El obispo de Tuy, eufórico con la sentencia de la Chancillería de Valladolid que confirmaba sus derechos sobre Val de Miñor, estiraba su señorío sobre las feligresías de Panjón, Santa Cristina y San Bartolomé de Belesar y para ejercerlo enviaba a estas poblaciones un alcalde propio.”

Provisión real de Toro, 30 de enero de 1505, encomendando a la Audiencia de Galicia el examen de estas pretensiones del obispo de Tuy, Pedro Beltrán.

Galicia: guía espiritual de una tierra

“[…] el interesantísimo castro de San Mamed de Priegue, prestigiado como tantos otros con leyendas de mouros, venenos y tesoros ocultos […]”

El puente románico de A Ramallosa estaba (en 1960) “condecorado por la hiedra“.
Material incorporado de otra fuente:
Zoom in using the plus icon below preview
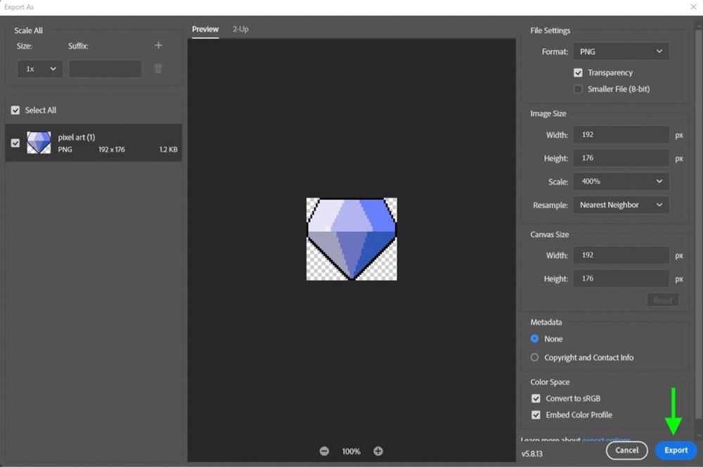The image size is (703, 467). point(378,451)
“[…] sorprenderá al viajero […] un encantador crucero aldeano con su “peto de ánimas”, en el que los viandantes piadosos depositan la nunca negada limosna para las benditas almas que penan en el Purgatorio, a las que Galicia es tan particularmente devota, que muchas veces son nombradas herederas, para asombro de notarios forasteros.
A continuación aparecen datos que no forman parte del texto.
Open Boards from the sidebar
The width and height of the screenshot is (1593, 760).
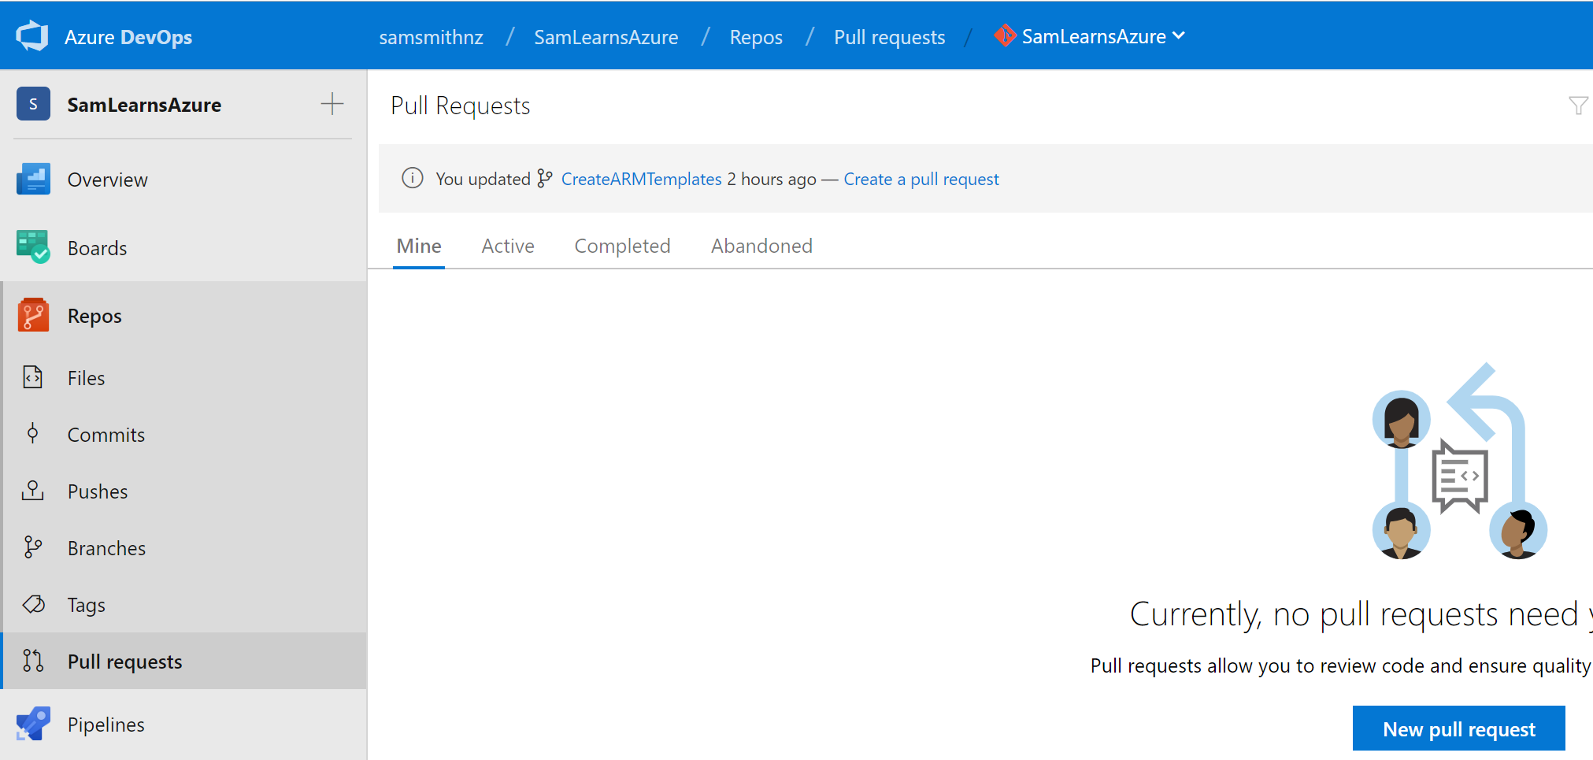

[…] enorme pazo [de Gondomar] rodeado por profundo bosque amurallado, poblado por azores y gavilanes […]

[…] los Reyes Católicos determinaron situar en 1496 a la turbada villa [Baiona] con su población oficial en la fortaleza natural del Monte do Boi que, rodeado de fuerte muralla, pasó a denominarse Monterreal, nombre que ha llegado a nuestros días. A extramuros quedaban, con la iglesia, los barrios pescadores y comerciantes que duraron en prosperidad hasta muy entrado el siglo XVII“.

Viaje a Galicia

San Mamed de Priegue. Condado. A la marina hay la ensenadita de Priegue, que tiene al poniente el monte Ferro, detrás de él, Ferro, Panxón.

San Félix de Nigrán. Ya entra el valle de Miñor […]

“[…] hay dos isletas que llaman las Estelas de Bayona (acaso de “stelas” columnas) […] las Estelas abundan de perdices“.

“[…] el Monte Real en donde están las fortificaciones. Es un monte alto y largo de norte a sur, y se junta con la villa por una garganta muy baja de tierra y que tenía casas; y se demolieron para despejar, y para la defensa […]

[…] y a una legua Gondomar, y allí la casa del conde.

Las fortificaciones son baterías. Señal de molino de viento y un solo mortero. Vi el pozo y la cisterna.”